Impacts in Human Geography
Examples of self conscious complexity based research in human geography are unusual. Complexity science has risen to prominence during a period when human geography has been dominated by the humanistic, structuralist/Marxist, and post structural/cultural perspectives and the accompanying philosophical and methodological prescriptions are unsympathetic to the computational modeling approach.
The only field where complexity has had a direct impact is at the interface between urban planning and geography where researchers have developed model based approaches to understanding urban growth, sprawl, transportation, and other related phenomena. This area is fertile ground for the development of new variants of both the cellularautomata and agent based model types. Another focus of attention is in studies of land use change where model based approaches, occasionally in formed by complexity theory, have become common place. Another connection exists to the extent that world systems theory is influential in some areas of human geography, and is also consistent with complexity theory. The impact of these strands of work on the discipline more widely has been limited, and other disciplines (particularly sociology, economics, planning, and architecture) have often been a more receptive audience. The geographic information science community has been a receptive audience within geography, and methodological issues relating to the integration of models with geospatialdata and to the challenges of exploring the large data sets generated by models are of particular interest.
The evident isomorphism of many key themes in geography with those of complexity theory, together with the broad disciplinary reach of complexity, has more recently witnessed a greater interest from the geographical mainstream. For some, the isomorphism provides a new language to draw on in theorizing the global economy, a language that may prove more durable than earlier, rather loose analogies with chaos and fractals. Attention has also focused on the historical geography of complexity and on how its metaphors have successfully crossed disciplinary boundaries to permeate not only science but the culture more widely.

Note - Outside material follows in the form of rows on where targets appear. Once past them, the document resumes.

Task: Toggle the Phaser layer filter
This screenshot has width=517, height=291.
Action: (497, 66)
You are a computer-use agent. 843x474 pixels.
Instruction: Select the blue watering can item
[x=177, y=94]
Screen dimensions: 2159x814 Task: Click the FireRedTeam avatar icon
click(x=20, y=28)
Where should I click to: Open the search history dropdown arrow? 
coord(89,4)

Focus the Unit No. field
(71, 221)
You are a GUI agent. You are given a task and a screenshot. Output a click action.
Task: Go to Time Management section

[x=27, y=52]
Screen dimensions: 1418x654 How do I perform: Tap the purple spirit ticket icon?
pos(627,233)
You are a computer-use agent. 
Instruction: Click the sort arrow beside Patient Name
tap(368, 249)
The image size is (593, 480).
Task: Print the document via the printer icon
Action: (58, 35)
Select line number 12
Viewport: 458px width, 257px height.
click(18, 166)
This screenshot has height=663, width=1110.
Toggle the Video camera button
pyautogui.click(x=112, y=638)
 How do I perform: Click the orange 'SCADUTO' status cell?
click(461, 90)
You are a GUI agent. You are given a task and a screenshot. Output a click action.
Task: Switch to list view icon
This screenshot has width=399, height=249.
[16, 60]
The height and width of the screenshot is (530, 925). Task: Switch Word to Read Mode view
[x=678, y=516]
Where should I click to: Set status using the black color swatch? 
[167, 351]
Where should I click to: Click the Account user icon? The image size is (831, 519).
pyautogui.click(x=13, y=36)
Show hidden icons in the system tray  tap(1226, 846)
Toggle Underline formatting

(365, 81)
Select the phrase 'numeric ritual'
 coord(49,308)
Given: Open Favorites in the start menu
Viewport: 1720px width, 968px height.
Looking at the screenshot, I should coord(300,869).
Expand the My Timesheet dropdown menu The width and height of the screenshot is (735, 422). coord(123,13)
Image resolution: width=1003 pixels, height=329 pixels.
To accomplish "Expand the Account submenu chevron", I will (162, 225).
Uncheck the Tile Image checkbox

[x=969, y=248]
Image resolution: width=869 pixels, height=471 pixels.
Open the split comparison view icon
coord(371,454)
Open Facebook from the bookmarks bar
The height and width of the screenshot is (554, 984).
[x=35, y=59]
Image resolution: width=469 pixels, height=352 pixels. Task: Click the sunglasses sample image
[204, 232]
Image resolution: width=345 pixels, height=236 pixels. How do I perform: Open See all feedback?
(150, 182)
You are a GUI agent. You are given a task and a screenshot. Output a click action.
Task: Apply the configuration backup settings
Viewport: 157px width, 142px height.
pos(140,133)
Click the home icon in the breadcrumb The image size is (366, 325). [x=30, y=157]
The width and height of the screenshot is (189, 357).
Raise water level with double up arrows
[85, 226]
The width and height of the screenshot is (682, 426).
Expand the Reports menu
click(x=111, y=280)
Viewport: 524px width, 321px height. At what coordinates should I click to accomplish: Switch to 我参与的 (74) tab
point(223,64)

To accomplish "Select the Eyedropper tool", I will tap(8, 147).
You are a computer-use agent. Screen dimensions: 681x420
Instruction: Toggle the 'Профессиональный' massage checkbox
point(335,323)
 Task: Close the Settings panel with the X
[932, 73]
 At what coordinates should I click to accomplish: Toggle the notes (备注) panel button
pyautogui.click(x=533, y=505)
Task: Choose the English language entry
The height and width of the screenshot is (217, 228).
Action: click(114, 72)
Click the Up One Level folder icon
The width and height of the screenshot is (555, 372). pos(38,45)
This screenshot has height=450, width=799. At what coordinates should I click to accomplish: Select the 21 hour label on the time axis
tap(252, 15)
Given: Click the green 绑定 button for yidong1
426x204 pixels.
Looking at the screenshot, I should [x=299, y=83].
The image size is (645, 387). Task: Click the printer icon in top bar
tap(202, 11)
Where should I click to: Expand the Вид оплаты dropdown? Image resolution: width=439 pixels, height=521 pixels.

The overlaps and connections between post World War II technocratic science, complexity as a new scientific paradigm, new age perspectives on complexity as ‘holistic’ science, and the currency of complexity as a buzzword in business certainly suggest that complexity itself is a suitable topic for economic or cultural geographical study, given the popularity of actor network theory and other approaches from the sociology of scientific knowledge tradition. Whether or not complexity science simply represents a rebranding of social physics, its logical conclusion, or something more significant also remains an open question.
Such issues are critical to the long term potential of complexity as a bridge between quantitative and qualitative traditions in human geography. While complexity science brings to the fore a recognition of the intricately structured interconnectedness of the world in a way that previous quantitative perspectives arguably have not, properly understood, it also holds a place for concrete, empirically grounded research, both qualitative and quantitative. In addition, the role of computational models opens up avenues for dialog, at the same time that it makes for an explicit acknowledgement of the act of representation in quantitative work. These are aspects of complexity theory where human geography appears well placed to make significant contributions.